We arranged a drive-by costume pick up for the cast. No one was allowed out of their car. Masked and gloved my production team carefully deposited costumes and essential props into their trunks.  Our tech rehearsal shifted from a cue to cue in the theatre to designing virtual backgrounds on Zoom.  I adopted a new directorial language that included “hide non-speaking participants,” “gallery view,” “mute,” and when all else failed, “just duck out of the frame!” We did it. The show did go on however crudely and imperfect.  The bar was not exactly lowered. It was just a different bar.  And the fact that we did it despite all of the obstacles brought immense joy and satisfaction. While creativity, teamwork and passion inspired our “show must go on” attitude, I now know that something else less obvious and more profound was happening to me.  I was growing and learning. As my thirty-first year of teaching began in August of 2020, I felt like a first-year teacher. None of my experience had prepared me for what lay ahead. 


I was learning to let go of the idea that I had control over anything. 

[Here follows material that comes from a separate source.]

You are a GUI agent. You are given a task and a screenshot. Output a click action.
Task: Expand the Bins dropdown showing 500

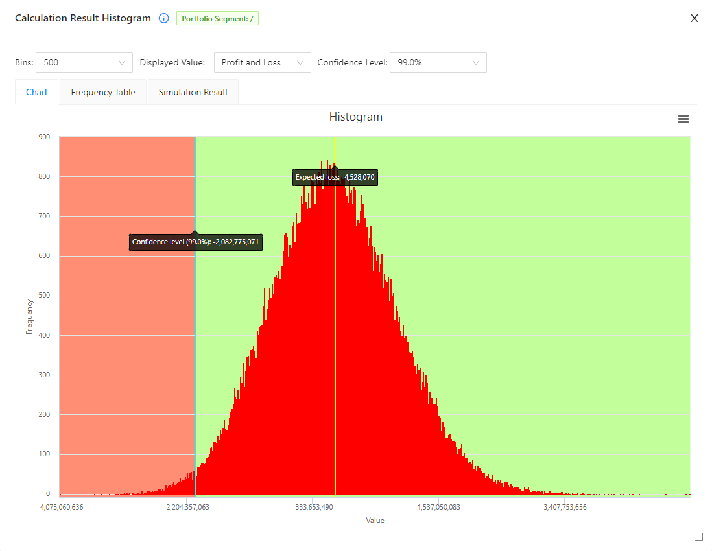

Technology became my lifeline and my nemesis. Immersed in the world of online teaching, glued to a computer screen for hours, toggling from one screen to another, I learned to let go of frustration as my clumsy fingers navigated my virtual classroom.  I learned to accept lagging WIFI, audio issues, screen sharing, ghosting, and the imperfection of the process. I learned to slow down. I learned to be flexible.  I learned to be patient.  My vocabulary both expanded and reduced to a few repeated words and phrases: asynchronous, cohort, hybrid, blended plus, social distancing, streaming, resilience, pivot, unmute, please activate your camera and I don’t know! 

     

I learned to use new tools like Flip Grid and Microsoft Teams. Isolated and alone, in an eerily quiet, empty black box classroom, I tried with all my might to penetrate the distance to give my students at home an experience of theatre. Whether at their kitchen tables, in their garages or slumped on their beds, I asked my zombie-eyed, often depressed students, to stand up, move their bodies, warm up, and play games that forced them to connect.  Mental health check-ins, sparkle fingers in lieu of applause, collaborating in channels and break out rooms all became the new normal. 


 I learned how to conduct virtual auditions, virtual rehearsals, virtual Thespian meetings, virtual parent meetings and direct virtual performances.  I learned about virtual choirs. I learned how to stage socially distanced productions.  I learned that masks work better than face shields outside when the weather is cold because face shields fog up. I learned how to call camera cues for live-streamed performances. I learned what it feels like to finish a show and have a cast bow to no one and to be the only one in the theatre applauding. 

     

Yes, we produced a full season of shows that included a virtual murder mystery, a one act compilation of Shakespearean scenes and monologues in face shields outside under scorching sun in the midst of fires and smoke that caused us to delay the show a week. We performed a small-scale musical with a canned orchestra, singing in masks in freezing weather in a week of rain that caused us to move our opening night inside for a tiny, socially distanced audience. We streamed a radio show and we held a virtual Broadway Cares talent show that was in fact a technical train wreck. I learned humility. I learned perseverance.  


I learned that I love theatre even more than I realized. I learned that live theatre cannot be replaced. I learned to never take a live audience for granted ever again.  I learned that while I was not prepared for the pandemic, I was prepared to face it. 

The gift of age? The gift of perspective?  Perhaps. 


 What I know now that I didn’t know when the pandemic started was that my life journey had prepared me for this moment.  I was equipped to help my students get through it. That is an important lesson for us all. We bring our unique life experience with us in every circumstance. The obstacles, challenges, loss, grief, pain and suffering are our teacher. The pandemic robbed the class of 2020 and 2021 of many milestones. But, the gift in the experience is perspective. When they face unknown challenges in the future they, too, will be prepared.  Above all,  I learned what Theatre on Purpose truly means.  And now, so do my students.